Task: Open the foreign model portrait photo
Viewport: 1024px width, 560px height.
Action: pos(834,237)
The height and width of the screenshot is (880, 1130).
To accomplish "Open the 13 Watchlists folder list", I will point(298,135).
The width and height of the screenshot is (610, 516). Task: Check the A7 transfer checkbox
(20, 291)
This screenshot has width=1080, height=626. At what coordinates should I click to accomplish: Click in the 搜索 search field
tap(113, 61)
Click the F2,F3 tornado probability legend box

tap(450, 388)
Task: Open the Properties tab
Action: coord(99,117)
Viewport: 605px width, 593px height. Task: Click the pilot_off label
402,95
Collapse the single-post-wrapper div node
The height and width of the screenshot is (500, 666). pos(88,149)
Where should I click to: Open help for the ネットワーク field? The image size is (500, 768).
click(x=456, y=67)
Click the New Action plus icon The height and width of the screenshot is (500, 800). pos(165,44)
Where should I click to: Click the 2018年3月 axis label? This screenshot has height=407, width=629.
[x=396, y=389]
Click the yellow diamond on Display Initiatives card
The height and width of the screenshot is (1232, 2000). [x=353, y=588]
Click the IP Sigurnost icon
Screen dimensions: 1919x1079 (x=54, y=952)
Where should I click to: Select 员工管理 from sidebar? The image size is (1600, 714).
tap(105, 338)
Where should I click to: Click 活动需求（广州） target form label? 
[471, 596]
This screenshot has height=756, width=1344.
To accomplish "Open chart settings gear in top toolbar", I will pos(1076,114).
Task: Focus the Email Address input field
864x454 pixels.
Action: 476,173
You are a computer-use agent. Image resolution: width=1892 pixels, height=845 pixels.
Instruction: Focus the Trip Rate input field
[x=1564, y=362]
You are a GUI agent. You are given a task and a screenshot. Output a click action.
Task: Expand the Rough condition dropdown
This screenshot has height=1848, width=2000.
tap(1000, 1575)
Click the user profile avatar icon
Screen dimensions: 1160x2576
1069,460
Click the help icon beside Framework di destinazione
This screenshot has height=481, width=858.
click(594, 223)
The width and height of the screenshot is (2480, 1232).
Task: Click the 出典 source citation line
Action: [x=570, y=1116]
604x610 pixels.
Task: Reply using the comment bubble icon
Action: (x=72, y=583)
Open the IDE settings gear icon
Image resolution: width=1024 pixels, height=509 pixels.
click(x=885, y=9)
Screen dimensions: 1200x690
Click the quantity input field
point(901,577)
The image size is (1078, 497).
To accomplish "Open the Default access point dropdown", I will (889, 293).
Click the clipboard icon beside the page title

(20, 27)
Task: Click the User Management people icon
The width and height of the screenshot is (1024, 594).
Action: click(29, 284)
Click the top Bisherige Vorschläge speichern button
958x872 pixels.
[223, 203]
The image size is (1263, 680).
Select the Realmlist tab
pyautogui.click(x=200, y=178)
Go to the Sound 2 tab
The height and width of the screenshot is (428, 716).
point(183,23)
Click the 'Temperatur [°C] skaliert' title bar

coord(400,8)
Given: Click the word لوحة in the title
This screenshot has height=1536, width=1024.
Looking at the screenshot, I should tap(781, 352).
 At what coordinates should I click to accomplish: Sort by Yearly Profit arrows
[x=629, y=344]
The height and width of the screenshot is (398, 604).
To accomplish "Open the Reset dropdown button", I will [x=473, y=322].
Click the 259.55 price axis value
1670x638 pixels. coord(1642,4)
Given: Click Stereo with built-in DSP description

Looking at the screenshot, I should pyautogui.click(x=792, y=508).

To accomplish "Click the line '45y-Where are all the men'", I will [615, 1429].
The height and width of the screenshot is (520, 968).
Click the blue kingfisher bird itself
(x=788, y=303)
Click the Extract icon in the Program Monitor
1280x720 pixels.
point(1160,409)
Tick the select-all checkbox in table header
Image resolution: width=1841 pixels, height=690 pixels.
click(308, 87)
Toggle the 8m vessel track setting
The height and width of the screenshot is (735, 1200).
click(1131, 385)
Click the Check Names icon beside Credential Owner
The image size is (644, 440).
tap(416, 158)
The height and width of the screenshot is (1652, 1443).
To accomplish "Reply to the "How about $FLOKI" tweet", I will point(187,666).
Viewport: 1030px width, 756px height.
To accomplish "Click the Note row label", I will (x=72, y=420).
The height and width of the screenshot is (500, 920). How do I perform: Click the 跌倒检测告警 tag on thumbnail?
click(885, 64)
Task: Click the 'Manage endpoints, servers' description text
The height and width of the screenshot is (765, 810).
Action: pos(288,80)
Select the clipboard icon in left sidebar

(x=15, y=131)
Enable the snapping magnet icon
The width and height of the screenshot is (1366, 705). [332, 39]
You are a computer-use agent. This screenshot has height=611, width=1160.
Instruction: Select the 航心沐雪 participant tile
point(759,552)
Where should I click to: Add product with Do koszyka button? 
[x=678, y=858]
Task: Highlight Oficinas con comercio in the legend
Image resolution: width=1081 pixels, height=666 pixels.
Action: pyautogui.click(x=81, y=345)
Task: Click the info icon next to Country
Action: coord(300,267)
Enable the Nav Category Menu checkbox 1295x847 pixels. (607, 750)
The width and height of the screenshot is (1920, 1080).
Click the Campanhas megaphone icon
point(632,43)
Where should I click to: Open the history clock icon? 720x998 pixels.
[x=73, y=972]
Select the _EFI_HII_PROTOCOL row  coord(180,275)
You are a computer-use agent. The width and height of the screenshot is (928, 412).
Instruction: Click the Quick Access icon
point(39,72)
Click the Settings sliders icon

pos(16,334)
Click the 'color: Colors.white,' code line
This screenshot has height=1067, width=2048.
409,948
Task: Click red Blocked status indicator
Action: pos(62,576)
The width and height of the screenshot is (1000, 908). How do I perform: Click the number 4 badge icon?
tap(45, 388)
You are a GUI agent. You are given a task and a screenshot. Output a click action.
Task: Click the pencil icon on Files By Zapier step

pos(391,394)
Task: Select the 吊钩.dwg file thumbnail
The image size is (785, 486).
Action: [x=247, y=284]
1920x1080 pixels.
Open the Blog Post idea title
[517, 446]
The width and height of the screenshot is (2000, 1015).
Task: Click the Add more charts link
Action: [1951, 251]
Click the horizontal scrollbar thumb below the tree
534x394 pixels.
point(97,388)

What you need to do |
Your task is to reproduce all of the records exactly.

Response area |
Task: Open the foreign model portrait photo
Viewport: 1024px width, 560px height.
Action: pos(834,237)
The height and width of the screenshot is (880, 1130).
To accomplish "Open the 13 Watchlists folder list", I will point(298,135).
The width and height of the screenshot is (610, 516). Task: Check the A7 transfer checkbox
(20, 291)
This screenshot has width=1080, height=626. At what coordinates should I click to accomplish: Click in the 搜索 search field
tap(113, 61)
Click the F2,F3 tornado probability legend box

tap(450, 388)
Task: Open the Properties tab
Action: coord(99,117)
Viewport: 605px width, 593px height. Task: Click the pilot_off label
402,95
Collapse the single-post-wrapper div node
The height and width of the screenshot is (500, 666). pos(88,149)
Where should I click to: Open help for the ネットワーク field? The image size is (500, 768).
click(x=456, y=67)
Click the New Action plus icon The height and width of the screenshot is (500, 800). pos(165,44)
Where should I click to: Click the 2018年3月 axis label? This screenshot has height=407, width=629.
[x=396, y=389]
Click the yellow diamond on Display Initiatives card
The height and width of the screenshot is (1232, 2000). [x=353, y=588]
Click the IP Sigurnost icon
Screen dimensions: 1919x1079 (x=54, y=952)
Where should I click to: Select 员工管理 from sidebar? The image size is (1600, 714).
tap(105, 338)
Where should I click to: Click 活动需求（广州） target form label? 
[471, 596]
This screenshot has height=756, width=1344.
To accomplish "Open chart settings gear in top toolbar", I will pos(1076,114).
Task: Focus the Email Address input field
864x454 pixels.
Action: 476,173
You are a computer-use agent. Image resolution: width=1892 pixels, height=845 pixels.
Instruction: Focus the Trip Rate input field
[x=1564, y=362]
You are a GUI agent. You are given a task and a screenshot. Output a click action.
Task: Expand the Rough condition dropdown
This screenshot has height=1848, width=2000.
tap(1000, 1575)
Click the user profile avatar icon
Screen dimensions: 1160x2576
1069,460
Click the help icon beside Framework di destinazione
This screenshot has height=481, width=858.
click(594, 223)
The width and height of the screenshot is (2480, 1232).
Task: Click the 出典 source citation line
Action: [x=570, y=1116]
604x610 pixels.
Task: Reply using the comment bubble icon
Action: (x=72, y=583)
Open the IDE settings gear icon
Image resolution: width=1024 pixels, height=509 pixels.
click(x=885, y=9)
Screen dimensions: 1200x690
Click the quantity input field
point(901,577)
The image size is (1078, 497).
To accomplish "Open the Default access point dropdown", I will (889, 293).
Click the clipboard icon beside the page title

(20, 27)
Task: Click the User Management people icon
The width and height of the screenshot is (1024, 594).
Action: click(29, 284)
Click the top Bisherige Vorschläge speichern button
958x872 pixels.
[223, 203]
The image size is (1263, 680).
Select the Realmlist tab
pyautogui.click(x=200, y=178)
Go to the Sound 2 tab
The height and width of the screenshot is (428, 716).
point(183,23)
Click the 'Temperatur [°C] skaliert' title bar

coord(400,8)
Given: Click the word لوحة in the title
This screenshot has height=1536, width=1024.
Looking at the screenshot, I should tap(781, 352).
 At what coordinates should I click to accomplish: Sort by Yearly Profit arrows
[x=629, y=344]
The height and width of the screenshot is (398, 604).
To accomplish "Open the Reset dropdown button", I will [x=473, y=322].
Click the 259.55 price axis value
1670x638 pixels. coord(1642,4)
Given: Click Stereo with built-in DSP description

Looking at the screenshot, I should pyautogui.click(x=792, y=508).

To accomplish "Click the line '45y-Where are all the men'", I will [615, 1429].
The height and width of the screenshot is (520, 968).
Click the blue kingfisher bird itself
(x=788, y=303)
Click the Extract icon in the Program Monitor
1280x720 pixels.
point(1160,409)
Tick the select-all checkbox in table header
Image resolution: width=1841 pixels, height=690 pixels.
click(308, 87)
Toggle the 8m vessel track setting
The height and width of the screenshot is (735, 1200).
click(1131, 385)
Click the Check Names icon beside Credential Owner
The image size is (644, 440).
tap(416, 158)
The height and width of the screenshot is (1652, 1443).
To accomplish "Reply to the "How about $FLOKI" tweet", I will point(187,666).
Viewport: 1030px width, 756px height.
To accomplish "Click the Note row label", I will (x=72, y=420).
The height and width of the screenshot is (500, 920). How do I perform: Click the 跌倒检测告警 tag on thumbnail?
click(885, 64)
Task: Click the 'Manage endpoints, servers' description text
The height and width of the screenshot is (765, 810).
Action: pos(288,80)
Select the clipboard icon in left sidebar

(x=15, y=131)
Enable the snapping magnet icon
The width and height of the screenshot is (1366, 705). [332, 39]
You are a computer-use agent. This screenshot has height=611, width=1160.
Instruction: Select the 航心沐雪 participant tile
point(759,552)
Where should I click to: Add product with Do koszyka button? 
[x=678, y=858]
Task: Highlight Oficinas con comercio in the legend
Image resolution: width=1081 pixels, height=666 pixels.
Action: pyautogui.click(x=81, y=345)
Task: Click the info icon next to Country
Action: coord(300,267)
Enable the Nav Category Menu checkbox 1295x847 pixels. (607, 750)
The width and height of the screenshot is (1920, 1080).
Click the Campanhas megaphone icon
point(632,43)
Where should I click to: Open the history clock icon? 720x998 pixels.
[x=73, y=972]
Select the _EFI_HII_PROTOCOL row  coord(180,275)
You are a computer-use agent. The width and height of the screenshot is (928, 412).
Instruction: Click the Quick Access icon
point(39,72)
Click the Settings sliders icon

pos(16,334)
Click the 'color: Colors.white,' code line
This screenshot has height=1067, width=2048.
409,948
Task: Click red Blocked status indicator
Action: pos(62,576)
The width and height of the screenshot is (1000, 908). How do I perform: Click the number 4 badge icon?
tap(45, 388)
You are a GUI agent. You are given a task and a screenshot. Output a click action.
Task: Click the pencil icon on Files By Zapier step

pos(391,394)
Task: Select the 吊钩.dwg file thumbnail
The image size is (785, 486).
Action: [x=247, y=284]
1920x1080 pixels.
Open the Blog Post idea title
[517, 446]
The width and height of the screenshot is (2000, 1015).
Task: Click the Add more charts link
Action: [1951, 251]
Click the horizontal scrollbar thumb below the tree
534x394 pixels.
point(97,388)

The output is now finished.